Town (2009 8th St., N.W.) is hosting a “Mega Bear Happy Hour” tonight in honor of Leather Weekend. Doors open for happy hour at 6 p.m. and 10 p.m. for the general public. Attendees must be 21 or older from 6 to 10 p.m.

The Kennedy Center (2700 F St., N.W.) presents its production of “Billy Elliot: The Musical” directed by Stephen Daldry and featuring music by Elton John, tonight at 7:30 p.m. Tickets range from $25 to $150 and can be purchased online at kennedy-center.org.

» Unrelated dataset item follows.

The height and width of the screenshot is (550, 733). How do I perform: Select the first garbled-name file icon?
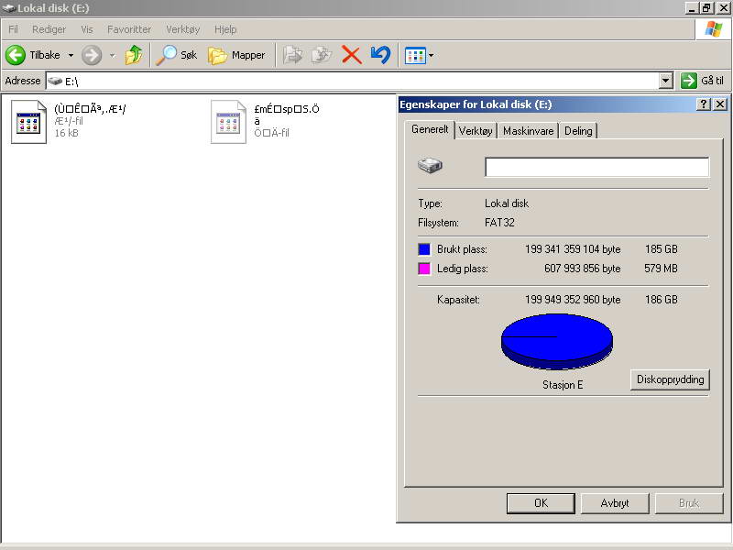pyautogui.click(x=28, y=122)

The show closes on Sunday.

Touchstone Gallery (901 New York Ave., N.W.) is hosting an opening reception for its newest exhibit, “Into the Wild,” featuring paintings by Paula Lantz, tonight from 6 to 8:30 p.m.

Women in Their Twenties, a social discussion and dinner group, meets tonight from 8 to 9:30 p.m. at the D.C. Center (1318 U St., N.W.).

Nellie’s (900 U St., N.W.) presents Beat the Clock happy hour tonight from 5 to 8 p.m. Prices for all bottles, Miller Light and house vodka drinks start at $2 and go up a $1 every hour.

Code D.C. is hosting a special party for Mid-Atlantic Leather tonight at Green Lantern (1335 Green Court, N.W.). General admission is $15 and MAL package holders get in for $10. Doors open at 10 p.m. For more information, visit codedc.com.

Saturday, Jan. 14

Blowoff, a dance party featuring gay DJs Bob Mould and Richard Morel, will be at 9:30 club (815 V St., N.W.) tonight. Doors open at 11:30 p.m. Attendees must be 21 or older. Tickets are $12 and can be purchased at 930.com.

Busboys & Poets presents “The Intersection of Art and Activism” featuring Ethelbert Miller and John Feffer in the Cullen Room of its 5th and K location (1025 5th St., N.W.) at 5 p.m. Miller is the Board Chair of the Institute for Policy Studies and Feffer is a playwright and political analyst. This is a free event.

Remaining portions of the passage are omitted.